Thanks for the update

I did not know that. I dislike using VBA and VBScript (out of my comfort zone). What I have now seems to work ok.

If there are any problems I can point those who like working with VBA or VBScript to such an implementation. Do you have any links to such VBA /VBScript code?

If you are concerned that someone can easily read your VBA code and your salt, then you have other things to worry about. Using a .Net class only offers obscurity and we all (should) know that obscurity isn't security.

I think the problem is more with the passwords stored in a database staff table. The passwords are currently stored in the table as plain text. It is this that's needs to be addressed first. The idea of a hash algorithm being theoretically irreversible, means that someone who gains access to the VBA or C# code would only discover that the passwords are hashed by whatever algorithm is used. If a symmetric cipher is used and the key embedded in code (or somewhere else accessible) then the table's passwords can be easily decrypted.

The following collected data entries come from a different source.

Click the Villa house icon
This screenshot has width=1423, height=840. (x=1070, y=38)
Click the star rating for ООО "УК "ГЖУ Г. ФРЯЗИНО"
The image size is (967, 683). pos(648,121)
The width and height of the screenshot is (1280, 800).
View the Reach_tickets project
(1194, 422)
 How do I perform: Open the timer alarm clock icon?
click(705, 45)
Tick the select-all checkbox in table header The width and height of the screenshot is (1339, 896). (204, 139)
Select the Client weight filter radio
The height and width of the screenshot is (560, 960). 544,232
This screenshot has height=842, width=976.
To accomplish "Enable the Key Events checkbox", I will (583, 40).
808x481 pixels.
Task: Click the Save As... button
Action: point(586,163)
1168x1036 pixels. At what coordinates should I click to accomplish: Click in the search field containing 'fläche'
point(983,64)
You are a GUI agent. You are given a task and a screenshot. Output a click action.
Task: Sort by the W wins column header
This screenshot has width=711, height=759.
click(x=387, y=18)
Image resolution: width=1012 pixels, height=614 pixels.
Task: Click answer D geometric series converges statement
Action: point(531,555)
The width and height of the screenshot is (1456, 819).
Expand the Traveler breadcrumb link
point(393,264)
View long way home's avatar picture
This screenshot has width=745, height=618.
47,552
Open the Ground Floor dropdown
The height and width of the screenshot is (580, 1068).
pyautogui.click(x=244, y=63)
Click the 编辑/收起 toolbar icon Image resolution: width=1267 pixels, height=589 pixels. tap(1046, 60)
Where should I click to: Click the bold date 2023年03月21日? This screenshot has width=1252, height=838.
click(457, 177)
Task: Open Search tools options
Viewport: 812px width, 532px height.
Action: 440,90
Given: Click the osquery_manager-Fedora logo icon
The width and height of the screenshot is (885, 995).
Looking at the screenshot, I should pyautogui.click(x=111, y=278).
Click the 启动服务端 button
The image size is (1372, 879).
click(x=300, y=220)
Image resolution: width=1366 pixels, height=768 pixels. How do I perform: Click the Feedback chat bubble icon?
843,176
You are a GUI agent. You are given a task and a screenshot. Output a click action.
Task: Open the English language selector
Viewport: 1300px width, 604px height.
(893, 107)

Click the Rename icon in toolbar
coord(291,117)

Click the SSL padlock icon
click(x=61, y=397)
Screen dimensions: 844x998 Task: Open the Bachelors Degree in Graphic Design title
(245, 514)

Of course this requires that all passwords are different and are of reasonable complexity. For half the table to be filled with easily guessed passwords like 'password' will defeat any security measure. It also means that a user who forgets their password must be allowed to create a new one (or have one generated for them) as the old one cannot (in theory) be derived from the hash.

Regards Peter



On 9/03/2010 5:44 AM, Richard Carde wrote:
If all you need is something to generate an MD5 hash and nothing more, you could use an MD5 implementation directly - afterall, MD5 is MD5. There are a number of VBScript/VBA implementations to select from.